As tech and related shares continue to dominate and drive the stock market’s gains this year, worries about the sector’s red-hot run are mounting amid warnings that the runup has gone too far too fast. As CTech noted earlier this week:
According to Bank of America, the seven technology giants last week reached a trillion dollar market value for the first time—make up 28% of the S&P 500 in market capitalization terms. This is the highest level historically reached by this group of companies in this measurement method. A similar level was also recorded during 2022.
In fact, the market value of the seven technology giants is greater than the combined market value of all the companies in the S&P 500 index from the sectors of industry, finance and energy.
The communications sector (XLC) is nipping at XLK’s heels as the second-best sector performer, followed by consumer discretionary (XLY), which is up nearly 23% year to date. The other sectors are behind the trio of leaders, with several sectors posting modest losses in 2023. The broad market, based on SPY is enjoying a solid gain this year, rising 12%, thanks largely to the performance fortunes of the three sector leaders.

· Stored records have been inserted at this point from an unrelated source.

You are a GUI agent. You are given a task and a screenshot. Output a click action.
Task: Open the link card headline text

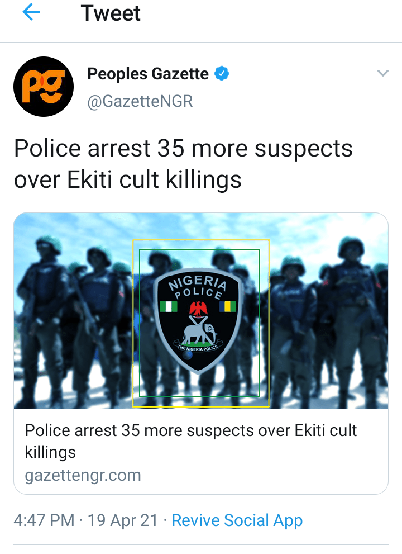tap(190, 441)
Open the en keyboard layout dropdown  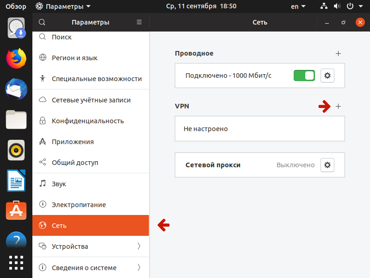point(298,6)

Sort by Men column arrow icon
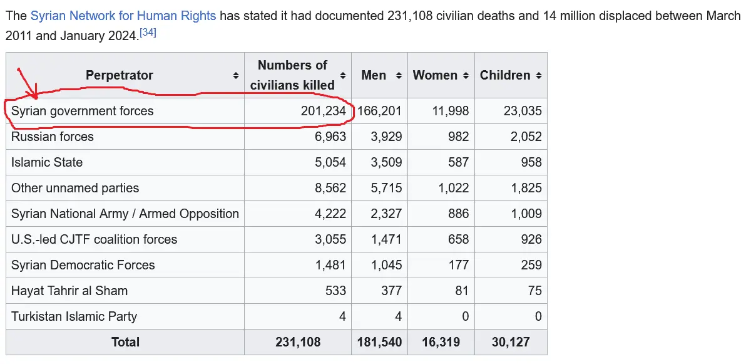(x=399, y=75)
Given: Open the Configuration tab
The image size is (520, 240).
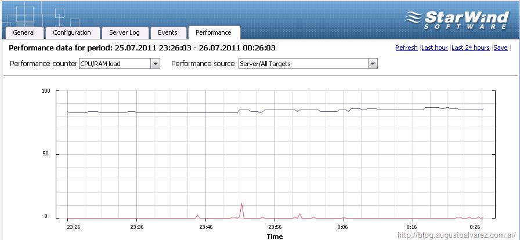Looking at the screenshot, I should click(72, 33).
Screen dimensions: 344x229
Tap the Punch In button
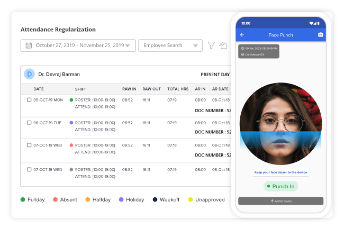(280, 186)
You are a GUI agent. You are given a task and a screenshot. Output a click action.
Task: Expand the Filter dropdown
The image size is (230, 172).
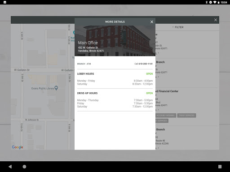coord(178,27)
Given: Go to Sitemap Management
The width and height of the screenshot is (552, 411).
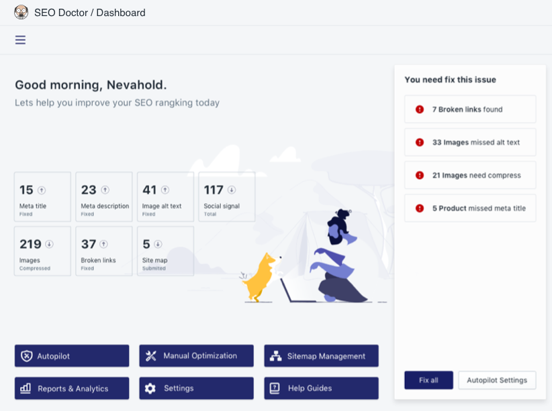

A review of the overall market trend, based on aggregating a set of moving averages for the sector funds listed above, suggests the rally is cooling. After rocketing higher following October’s trough, market sentiment has recently pulled back to a middling level. That alone doesn’t signal that the tech rally is over, but at the very least, the softer reading suggests a period of consolidation for the market overall lies ahead.